Im ersten Jahr legen Hersteller die Kosten der Anwendung fest. Danach erfolgt eine Verhandlung mit dem GKV-Spitzenverband über Erstattungsbeträge. Schlagen diese fehl, wird eine Schiedsstelle eingebunden. Die Kosten der bis September 2021 gelisteten Anwendungen liegen zwischen 119 € für eine Einmallizenz und 744 € pro Quartal. Der Durchschnittspreis liegt bei 411 € im Quartal. Ärzte und Psychotherapeuten erhalten bei Verordnung 2 €. Die Preise liegen damit weit über dem Niveau des Selbstzahlermarktes und konventioneller Therapiemöglichkeiten. Laut Aussage eines Herstellers führen DiGAs zu 3,5 Mio. € Mehrkosten im Vergleich zu nicht-zertifizierten Anwendungen. Die hohen Kosten und das mangelnde Evidenzniveau sind Hauptkritikpunkte an DiGAs.

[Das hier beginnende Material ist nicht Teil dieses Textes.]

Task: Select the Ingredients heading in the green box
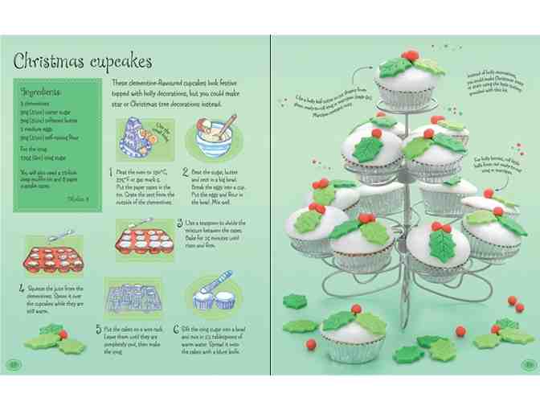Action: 42,91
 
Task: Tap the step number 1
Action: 111,171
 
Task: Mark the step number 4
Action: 21,285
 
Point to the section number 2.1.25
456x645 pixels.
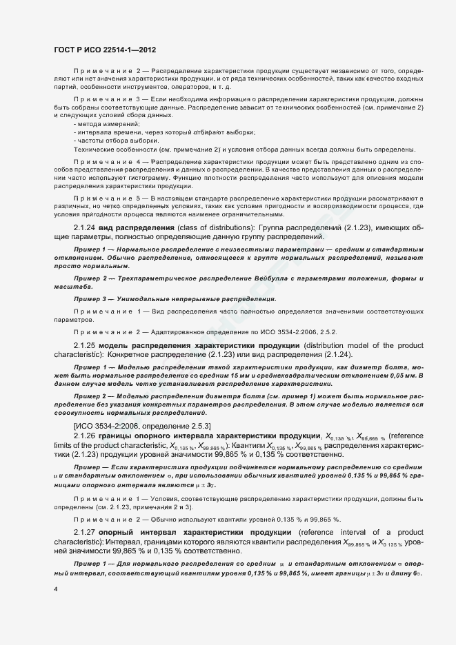[86, 345]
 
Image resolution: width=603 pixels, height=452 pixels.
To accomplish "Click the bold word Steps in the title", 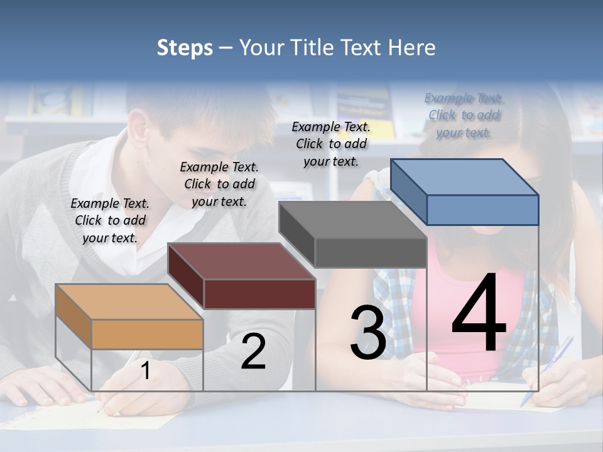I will (x=185, y=48).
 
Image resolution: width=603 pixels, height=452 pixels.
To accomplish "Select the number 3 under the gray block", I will (x=368, y=333).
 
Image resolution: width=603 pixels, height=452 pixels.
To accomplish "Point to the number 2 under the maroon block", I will (x=254, y=352).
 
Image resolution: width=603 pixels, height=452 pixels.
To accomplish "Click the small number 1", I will (x=146, y=371).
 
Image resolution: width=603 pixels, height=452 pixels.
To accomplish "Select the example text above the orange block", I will (x=110, y=220).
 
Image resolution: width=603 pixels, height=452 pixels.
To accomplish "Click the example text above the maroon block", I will (x=219, y=184).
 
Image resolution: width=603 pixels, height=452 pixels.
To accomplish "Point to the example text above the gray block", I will (x=331, y=144).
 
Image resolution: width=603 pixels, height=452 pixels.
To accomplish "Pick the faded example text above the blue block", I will (x=464, y=115).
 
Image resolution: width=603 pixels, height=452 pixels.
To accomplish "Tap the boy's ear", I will (x=139, y=126).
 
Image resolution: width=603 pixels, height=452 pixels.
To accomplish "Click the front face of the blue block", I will (x=482, y=210).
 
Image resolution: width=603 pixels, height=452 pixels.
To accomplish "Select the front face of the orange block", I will (x=147, y=334).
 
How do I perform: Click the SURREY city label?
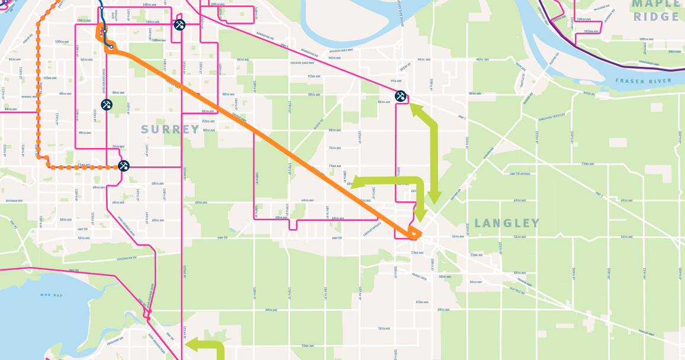coord(171,129)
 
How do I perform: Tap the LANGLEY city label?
coord(507,223)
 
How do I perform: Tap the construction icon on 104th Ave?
coord(180,25)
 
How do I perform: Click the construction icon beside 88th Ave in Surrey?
coord(107,105)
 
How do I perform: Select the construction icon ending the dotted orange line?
coord(124,166)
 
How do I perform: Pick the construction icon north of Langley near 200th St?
coord(400,95)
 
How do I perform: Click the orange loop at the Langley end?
coord(415,235)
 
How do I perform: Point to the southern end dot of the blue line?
coord(111,47)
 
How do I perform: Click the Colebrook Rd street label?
coord(126,258)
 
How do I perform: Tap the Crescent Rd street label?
coord(114,341)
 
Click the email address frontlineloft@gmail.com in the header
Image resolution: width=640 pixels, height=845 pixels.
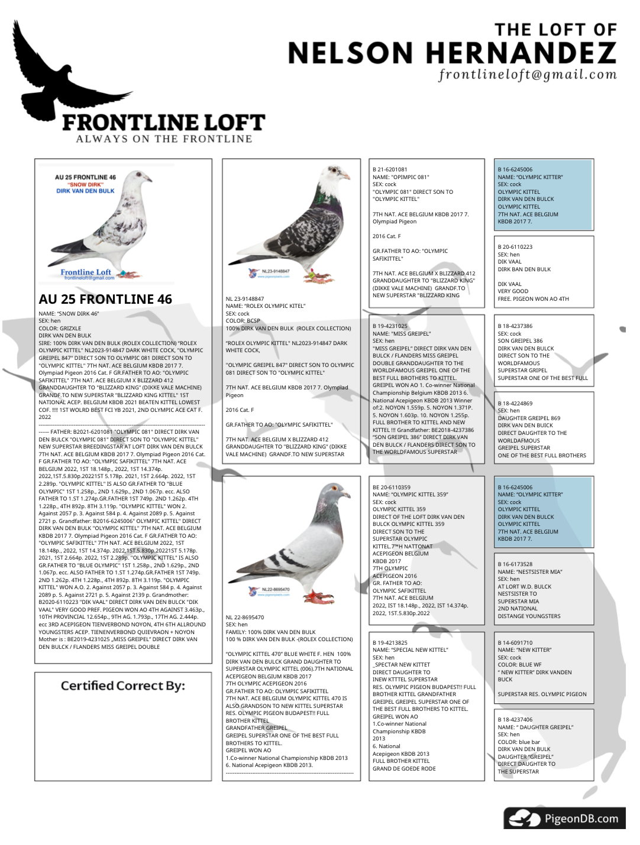(x=527, y=74)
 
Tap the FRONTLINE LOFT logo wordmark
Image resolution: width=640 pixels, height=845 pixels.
(x=163, y=122)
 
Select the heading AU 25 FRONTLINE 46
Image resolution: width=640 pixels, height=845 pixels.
(x=105, y=299)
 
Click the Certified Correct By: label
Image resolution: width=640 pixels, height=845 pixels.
(x=122, y=685)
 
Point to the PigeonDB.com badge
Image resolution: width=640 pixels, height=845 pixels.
(x=564, y=818)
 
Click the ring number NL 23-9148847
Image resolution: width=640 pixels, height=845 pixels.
(x=245, y=299)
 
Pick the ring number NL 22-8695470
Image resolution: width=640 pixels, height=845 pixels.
(x=245, y=617)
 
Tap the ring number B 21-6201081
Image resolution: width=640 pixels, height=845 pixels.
(x=390, y=170)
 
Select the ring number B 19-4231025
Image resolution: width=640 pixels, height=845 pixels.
(x=390, y=326)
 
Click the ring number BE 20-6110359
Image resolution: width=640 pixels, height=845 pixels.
(x=392, y=488)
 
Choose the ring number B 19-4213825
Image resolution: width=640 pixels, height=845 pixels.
(x=390, y=642)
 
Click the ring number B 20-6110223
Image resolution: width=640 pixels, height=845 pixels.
(x=515, y=247)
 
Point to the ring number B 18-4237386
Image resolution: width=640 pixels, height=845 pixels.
(x=515, y=326)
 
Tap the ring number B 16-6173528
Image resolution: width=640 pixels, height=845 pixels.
(x=515, y=564)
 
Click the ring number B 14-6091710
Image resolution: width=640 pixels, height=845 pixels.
(x=515, y=642)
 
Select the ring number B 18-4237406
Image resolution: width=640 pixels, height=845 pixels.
(x=515, y=720)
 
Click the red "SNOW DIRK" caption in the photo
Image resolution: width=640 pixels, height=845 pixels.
(x=85, y=184)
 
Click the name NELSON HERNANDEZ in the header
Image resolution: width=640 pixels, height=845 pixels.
(x=452, y=53)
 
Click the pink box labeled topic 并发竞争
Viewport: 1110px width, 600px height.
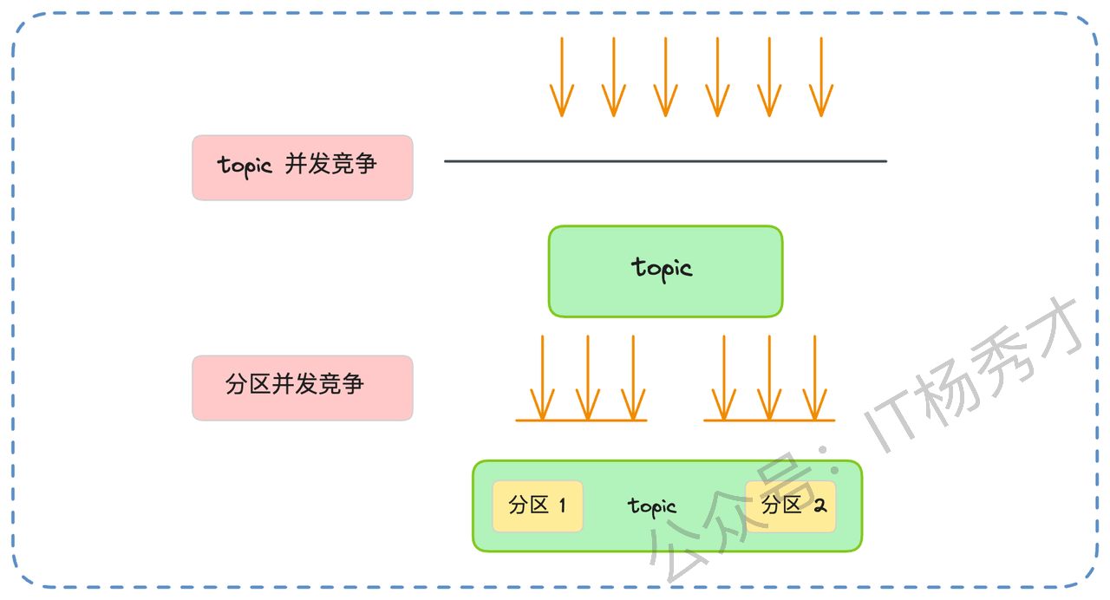[x=302, y=167]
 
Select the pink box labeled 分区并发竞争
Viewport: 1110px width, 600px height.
[x=302, y=388]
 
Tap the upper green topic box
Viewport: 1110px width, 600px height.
[x=665, y=271]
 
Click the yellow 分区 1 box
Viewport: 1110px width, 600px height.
[x=537, y=506]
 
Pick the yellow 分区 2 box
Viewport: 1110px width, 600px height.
[x=791, y=506]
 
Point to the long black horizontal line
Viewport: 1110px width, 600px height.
[x=665, y=161]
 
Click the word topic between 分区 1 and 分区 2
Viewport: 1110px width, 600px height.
[x=652, y=506]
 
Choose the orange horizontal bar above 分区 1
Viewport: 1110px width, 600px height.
[x=581, y=421]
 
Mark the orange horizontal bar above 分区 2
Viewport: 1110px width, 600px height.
[x=768, y=421]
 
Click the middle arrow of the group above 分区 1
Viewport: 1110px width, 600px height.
[x=588, y=377]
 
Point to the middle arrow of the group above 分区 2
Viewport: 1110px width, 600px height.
[x=769, y=377]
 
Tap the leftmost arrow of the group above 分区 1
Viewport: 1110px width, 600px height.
[x=542, y=377]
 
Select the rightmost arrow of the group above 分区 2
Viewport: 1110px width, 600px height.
[x=815, y=377]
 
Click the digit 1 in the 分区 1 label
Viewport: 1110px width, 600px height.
[x=562, y=505]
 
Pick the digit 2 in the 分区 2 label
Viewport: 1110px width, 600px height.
[x=818, y=505]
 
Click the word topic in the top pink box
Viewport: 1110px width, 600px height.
[x=245, y=165]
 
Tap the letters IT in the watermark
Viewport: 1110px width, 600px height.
[x=898, y=421]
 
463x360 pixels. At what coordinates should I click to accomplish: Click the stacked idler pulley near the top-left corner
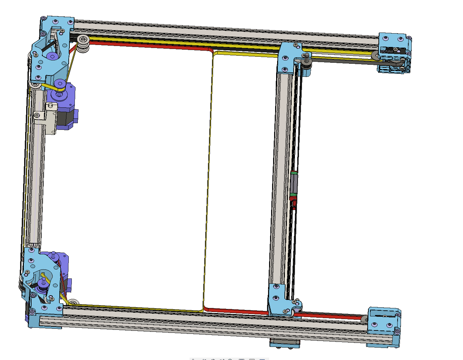(83, 44)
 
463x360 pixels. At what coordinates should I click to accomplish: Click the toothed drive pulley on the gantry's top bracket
(307, 64)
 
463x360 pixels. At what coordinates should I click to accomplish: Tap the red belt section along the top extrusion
(148, 46)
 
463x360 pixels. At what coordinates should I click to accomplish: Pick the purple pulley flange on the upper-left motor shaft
(60, 84)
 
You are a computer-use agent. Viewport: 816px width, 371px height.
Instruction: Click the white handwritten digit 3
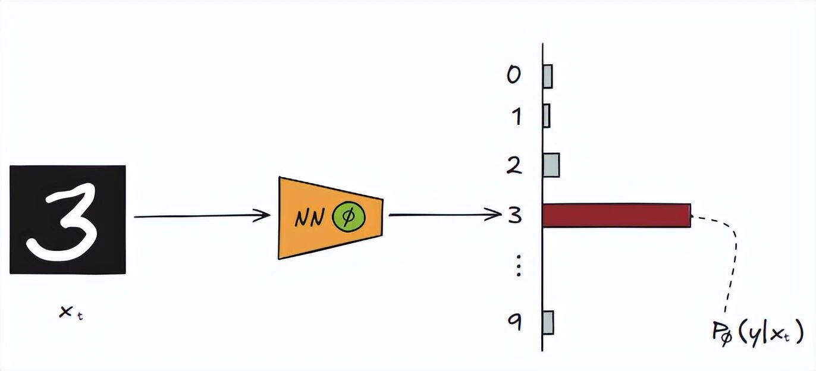coord(62,219)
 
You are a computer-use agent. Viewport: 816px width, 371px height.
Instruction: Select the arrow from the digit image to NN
coord(202,216)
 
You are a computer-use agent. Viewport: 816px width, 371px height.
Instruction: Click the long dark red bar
coord(616,215)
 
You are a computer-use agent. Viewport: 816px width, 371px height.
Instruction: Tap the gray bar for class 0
coord(547,76)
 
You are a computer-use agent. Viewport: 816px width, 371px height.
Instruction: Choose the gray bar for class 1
coord(546,115)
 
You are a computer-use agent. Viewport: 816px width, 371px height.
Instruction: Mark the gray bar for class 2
coord(551,165)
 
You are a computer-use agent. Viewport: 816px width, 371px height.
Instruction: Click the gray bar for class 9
coord(548,322)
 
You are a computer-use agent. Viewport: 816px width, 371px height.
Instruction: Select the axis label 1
coord(515,116)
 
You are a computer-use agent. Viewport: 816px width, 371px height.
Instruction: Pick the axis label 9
coord(515,322)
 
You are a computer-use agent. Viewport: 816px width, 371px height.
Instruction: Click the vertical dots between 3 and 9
coord(517,266)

DiGAs auch für etablierte Gesundheitsunternehmen interessant

Nach der Zulassung liegt die wesentliche Herausforderung der Hersteller in der Vermarktung der Produkte. Diese erfordert erhebliche Investitionen in Vertriebsaktivitäten. Oft nutzen Hersteller (insb. Start-ups) Entwicklungs- oder Vertriebskooperationen mit Pharma- und MedTech-Unternehmen. Ärzte sind im Großen und Ganzen noch nicht gut über die Voraussetzungen der Verordnung und Mehrwerte der Anwendungen informiert. Hersteller versuchen deshalb durch Testzugänge von ihren Produkten zu überzeugen.

Mit ca. 50.000 Verordnungen sind DiGAs bisher nicht in der Regelversorgung angekommen. Im Gesundheitswesen benötigen Veränderungen erfahrungsgemäß einige Jahre. Die tatsächliche Qualität des Zusatznutzens der zugelassenen DiGas muss noch weiter untersucht werden. Mit steigender Evidenz ist eine höhere Akzeptanz zu erwarten, sodass die Zahl der Verordnungen wachsen wird. Mit zunehmender Etablierung der Produkte wird sich der Kreis der Hersteller erweitern, sowohl um Start-ups als auch um große Unternehmen der Gesundheitsbranche, die hohe regulatorische Anforderungen bereits kennen. Sicherlich haben die DiGAs noch deutliches Verbesserungspotenzial. Sie ergänzen die Gesundheitsversorgung der Patienten zunehmend und bieten für etablierte Pharma- und MedTech-Unternehmen Möglichkeiten der Kundenbindung durch Portfolioerweiterung.